4  Basic R Syntax

Only move on to this section when you have finished the previous reading.

4.1 Learning Outcomes

By the end of this section, you should:

  • understand how variables and and assignment operators are used in R
  • be confident in using the different data types within R
  • understand the use of vectors in R, and performing basic vector operations

4.2 Variables and Assignment

In programming, variables are objects (containers) in which we store data values and store the results of calculations or other operations on existing data. When you create a variable, there is nothing in it until you put something in it!

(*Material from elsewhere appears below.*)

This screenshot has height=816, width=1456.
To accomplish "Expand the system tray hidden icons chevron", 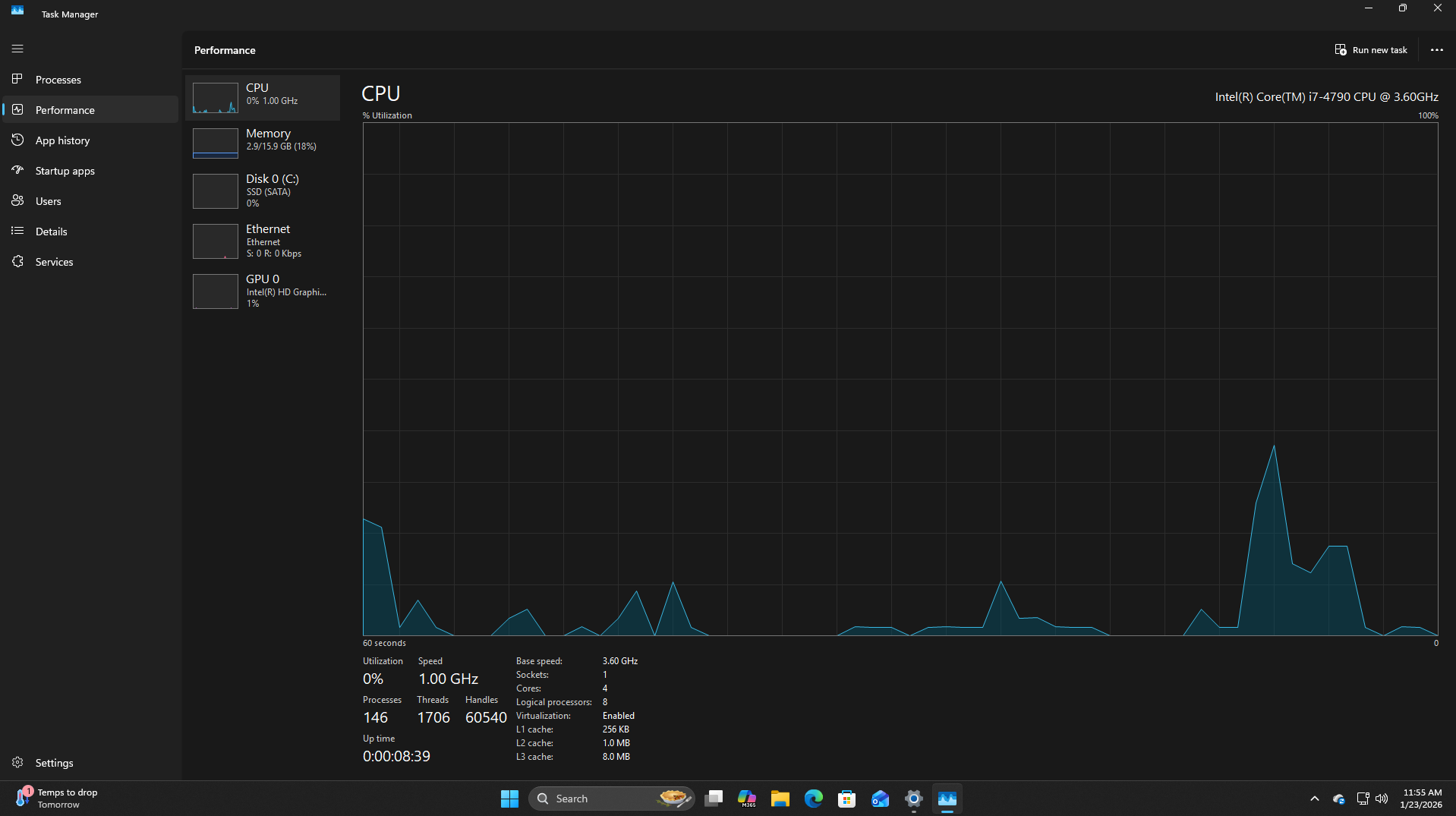I will 1314,799.
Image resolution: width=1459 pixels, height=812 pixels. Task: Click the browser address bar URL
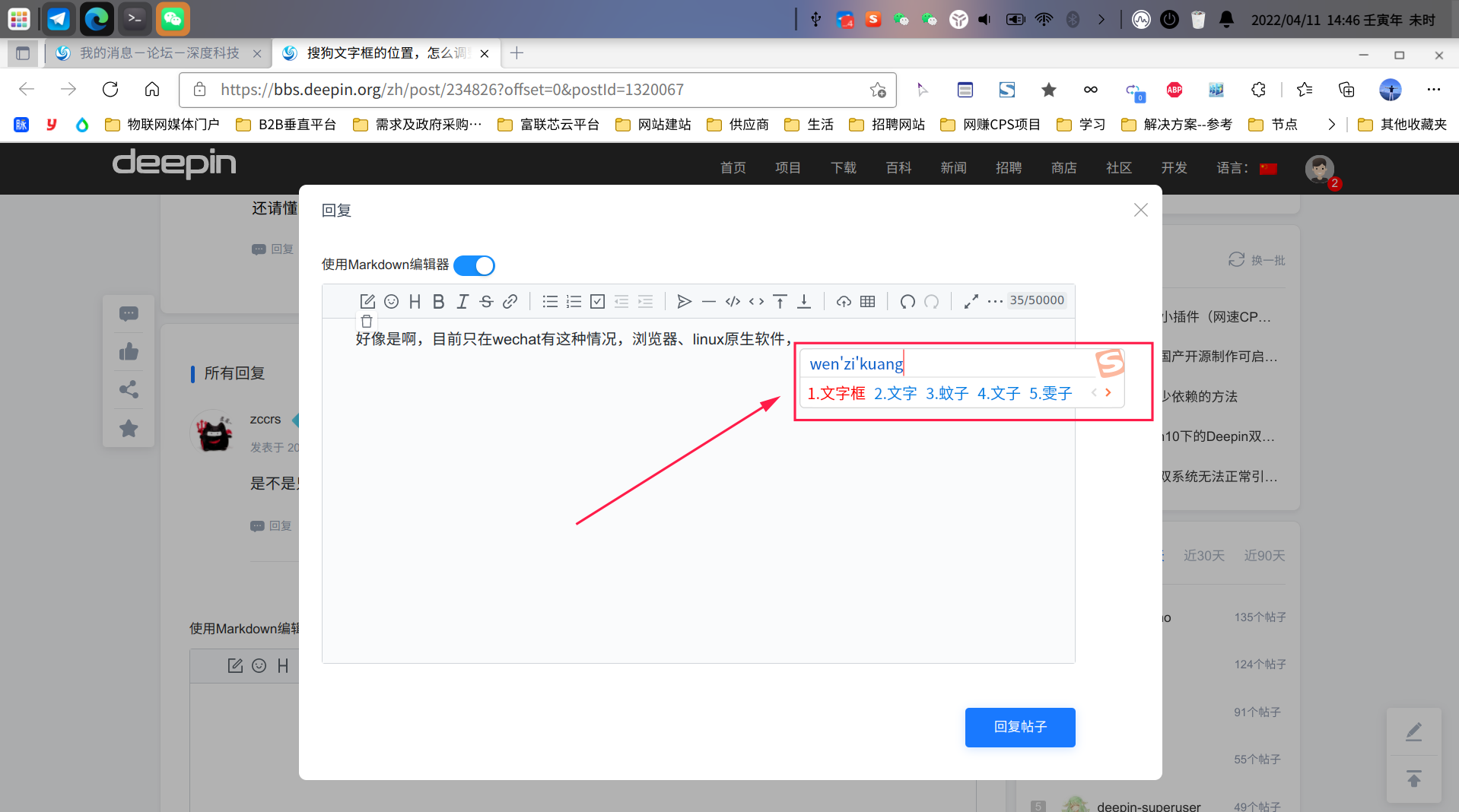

‘Assignment operators’ allow you to place values into variables.

Assignment Operators

We use assignment operators to put things into variables.

There are three assignment operators in R: <-, -> and =.

Of these, <-is the most frequently used.

<- can be used to assign a value to a variable, as in the following example:

num <- 42     # assigns the value 42 to a variable 'num'
# note: this command actually does two things. It create a variable called 'num', and puts the value 42 into 'num'.
print(num)    # prints the value of 'num' to the console
[1] 42
num <- 56     # we've now replaced the value of 42 with 56
print(num)    # prints the new value of 'num' to the console
[1] 56

Note that, in the previous lines of code, we used several important commands within R that you should be familiar with:

  • In R, the hash symbol # is used to comment lines of code. In these early examples I will comment frequently on the code. This is to help you understand exactly what is going on.
  • Later, I’ll restrict my comments to what is necessary, which is similar to what we would do in the ‘real world’.
Important

Please remember to include meaningful comments in any scripts you create during your MSc programme. It’s essential that other people can understand how your code works, and comments are a great way to do this.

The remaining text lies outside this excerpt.